I am learning not to follow those thoughts, but to let them go instead. When I follow them, my thoughts tend to turn my awareness back toward myself, rather than toward God. Father Thomas Keating, who developed methods for praying in this way, suggests that instead of following our thoughts, we choose a simple single word, like “Jesus,” or “Holy,” or even something with no religious connotation, like “Purple.” The idea is to notice our thoughts coming into our minds and then, ever so gently, let them leave again.

In a wonderful metaphor, Fr. Keating dons his virtual scuba gear and settles down under the surface of a flowing stream.  He finds a boulder and sits on it during his prayer time. When a thought rises in his mind, he invites the thought to rise up through the river and float away with the current.

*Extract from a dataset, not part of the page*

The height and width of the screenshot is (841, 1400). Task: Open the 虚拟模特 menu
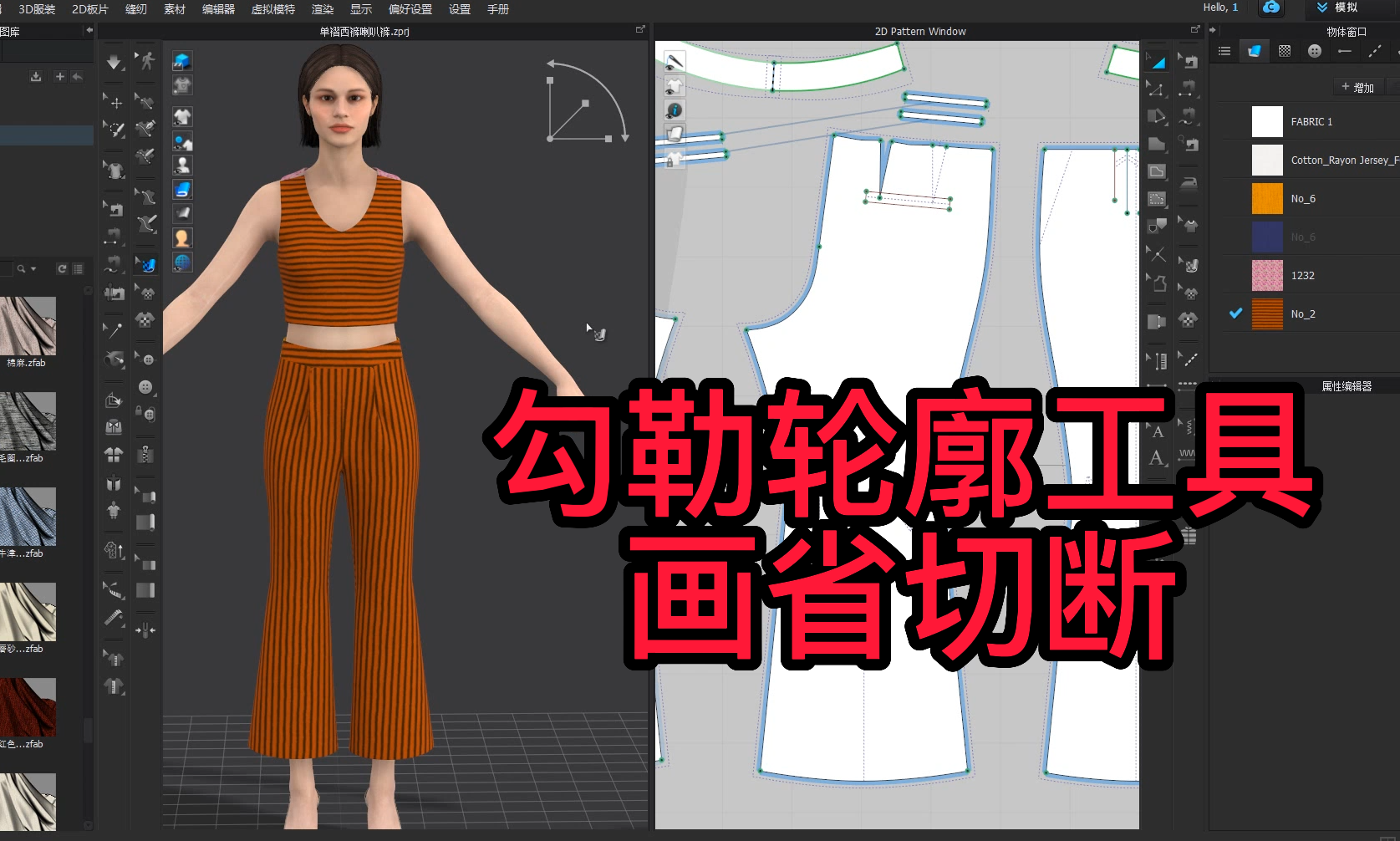[x=272, y=9]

Rather than try harder, if his thought won’t go willingly he remembers his “sacred word” and repeats it a few times. Always he continues his silent, centering prayer. He does not seek to empty his mind, nor even to actively direct his consciousness toward God, but simply to sit in God’s presence and trust God with himself.

My sheep hear my voice, says the Lord; I know them, and they follow me.